** THE PROBLEM **
Rewrite all the rows below, replacing "settings gear" with "settings cog" and keeping everything else the same. Leave the pictures out of your answer.

** RECORD LIST **
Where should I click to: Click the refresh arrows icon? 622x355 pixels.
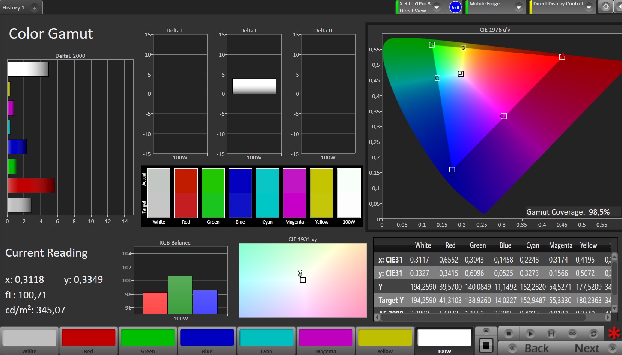[593, 334]
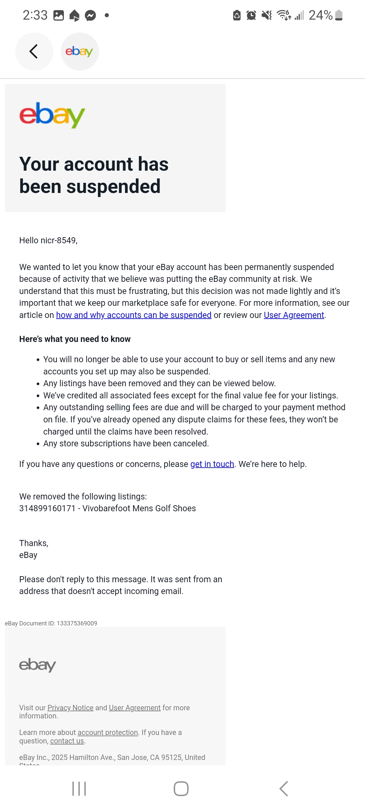Select the removed listing 'Vivobarefoot Mens Golf Shoes'
This screenshot has width=365, height=811.
coord(107,508)
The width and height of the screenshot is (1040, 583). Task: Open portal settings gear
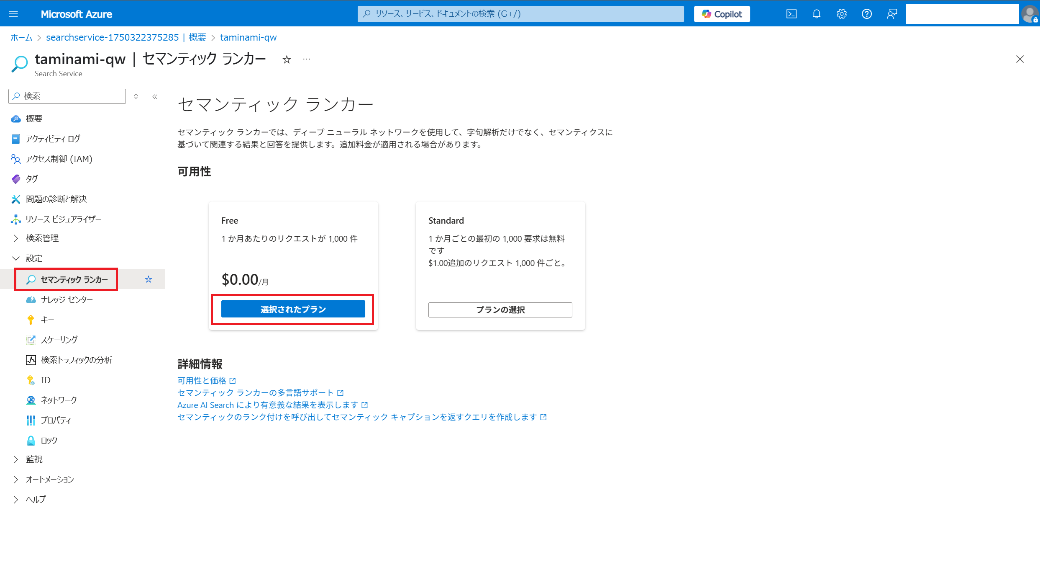pos(841,14)
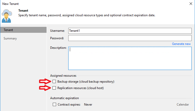Click the Contract expires label text

point(69,105)
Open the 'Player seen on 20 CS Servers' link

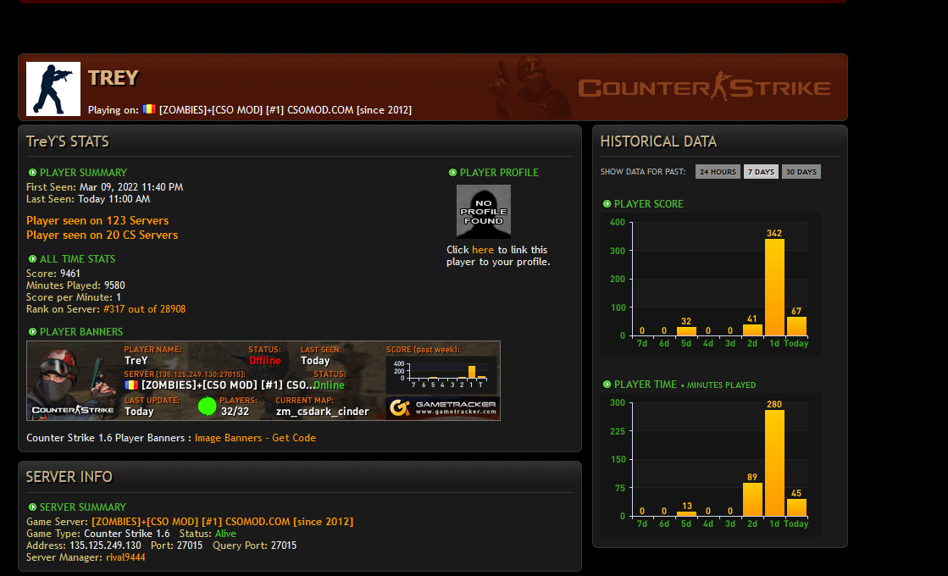(x=102, y=235)
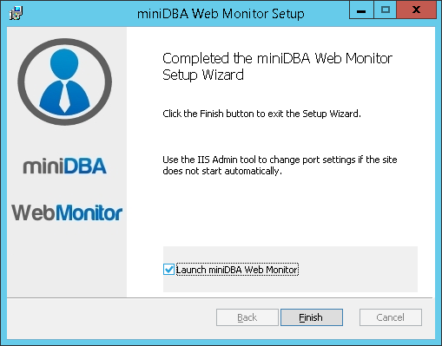This screenshot has width=442, height=346.
Task: Click the Cancel button
Action: pyautogui.click(x=391, y=317)
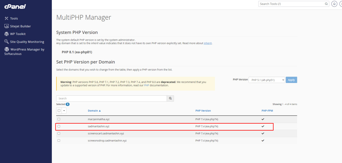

** EXERCISE OUTPUT **
Where should I click to: Click the refresh arrows icon? 622x355 pixels.
[593, 334]
Select the removed listing 'Vivobarefoot Mens Golf Shoes'
This screenshot has width=365, height=811.
coord(107,508)
The width and height of the screenshot is (1040, 583). Task: Open portal settings cog
pos(841,14)
Click the Contract expires label text

point(69,105)
Open the 'Player seen on 20 CS Servers' link

(x=102, y=235)
This screenshot has width=442, height=346.
Task: Click the Cancel button
Action: pyautogui.click(x=391, y=317)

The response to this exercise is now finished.